Environmental heterogeneity mostly dominated by differing light regimes affects the expression of phenotypic plasticity, which is important for plant growth and survival, especially in the forest understory. The knowledge about these responses to this heterogeneity is a key factor for forest restoration initiatives. In this study, we determine several phenotypic responses to contrasting light conditions in five native tree seedling species of La Cangreja National Park, Central Pacific of Costa Rica, four of them with threatened or relict populations. After 14 weeks at a medium gap condition (24% of full sun), seedlings were transferred and acclimated for 11 weeks to three different natural light regimes: large gap (LG), medium gap (MG) and small gap (SG), corresponding to 52%, 24%, 9% of the mean direct and indirect radiation at each site from full sun. Growth, biomass allocation and leaf gas exchange were measured after the acclimation period. Four species strongly reduced relative growth rate (RGR) in the lower light condition. Total biomass (TB) and RGR were different in Hymenaea courbaril and Platymiscium curiense. H. courbaril and Astronium graveolens had significant changes in the maximum assimilation rate, with a mean value in the LG of 11.02 and 7.70µmolCO2/m²s, respectively. P. curuense showed the same trend and significant changes in RGR and biomass allocation. Aspidosperma myristicifolium and Plinia puriscalensis showed no adjustments to the light regimes in any of the measured variables. This study remarks the importance of determining the growth and physiological performance of these tree native species. It also demonstrates that the most threatened species are those with the less plastic responses to the light regimes, which stresses the difficult situation of their natural populations. This study highlights an urgent definition of the conservation and restoration needs of the degraded forests of the Costa Rican Central Pacific area, where these species dwell.

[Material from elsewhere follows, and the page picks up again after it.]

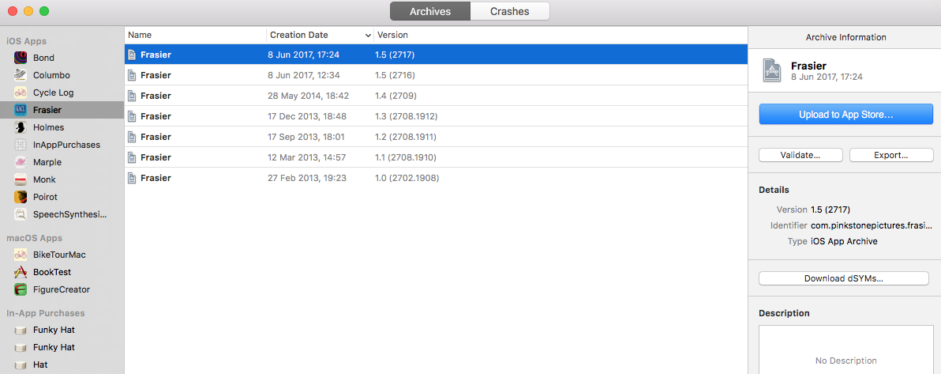Switch to the Crashes tab

[509, 11]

La heterogeneidad ambiental dominada mayormente por diferencias en los regímenes lumínicos afecta la expresión de la plasticidad fenotípica, la cual es importante para el crecimiento y la supervivencia de las plantas, especialmente en el sotobosque. Conocer dichas respuestas ante la heterogeneidad es un factor clave para las iniciativas de restauración forestal. En este estudio, determinamos varias respuestas fenotípicas ante condiciones lumínicas contrastantes de cinco especies de plántulas de árboles nativos del Pacífico Central de Costa Rica, algunos de ellos con poblaciones amenazadas. El crecimiento, la asignación de biomasa y el intercambio gaseoso a nivel foliar se midieron al final de once semanas de aclimatación en tres regímenes con diferente radiación: claro grande (LG), claro mediano (MG) y claro pequeño (SG) que corresponden al 54, 24 y 9% de la media del factor de radiación indirecta e indirecta en cada sitio a pleno sol, respectivamente. Cuatro especies presentan fuertes disminuciones en la tasa de crecimiento relativo (RGR) en la condición de poca luz. La biomasa total, RGR y la relación raíz/tallo fueron diferentes para todas las especies. Hymenaea courbaril y Astronium graveolens respondieron significativamente en la tasa de asimilación máxima, con un valor promedio en el LG de 11.02 y 7.70µmolCO2/m²s¹ respectivamente. Platymiscium curuense mostró tendencias similares y cambios significativos en la RGR y la asignación de biomasa. Aspidosperma myristicifolium y Plinia puriscalensis mostraron una plasticidad muy baja debido que no expresaron ajustes en ninguna de las variables medidas ante los regímenes de luz. Este estudio resalta la importancia de determinar el crecimiento y el rendimiento fisiológico de estas especies de árboles nativos. También demuestra que las especies más amenazadas son aquellas con las respuestas con menor plasticidad ante los regímenes luz, lo que acentúa la difícil situación de sus poblaciones naturales. Este estudio destaca una urgente definición de las necesidades de conservación y restauración de los bosques degradados de zona del Pacífico Central costarricense, donde estas especies habitan.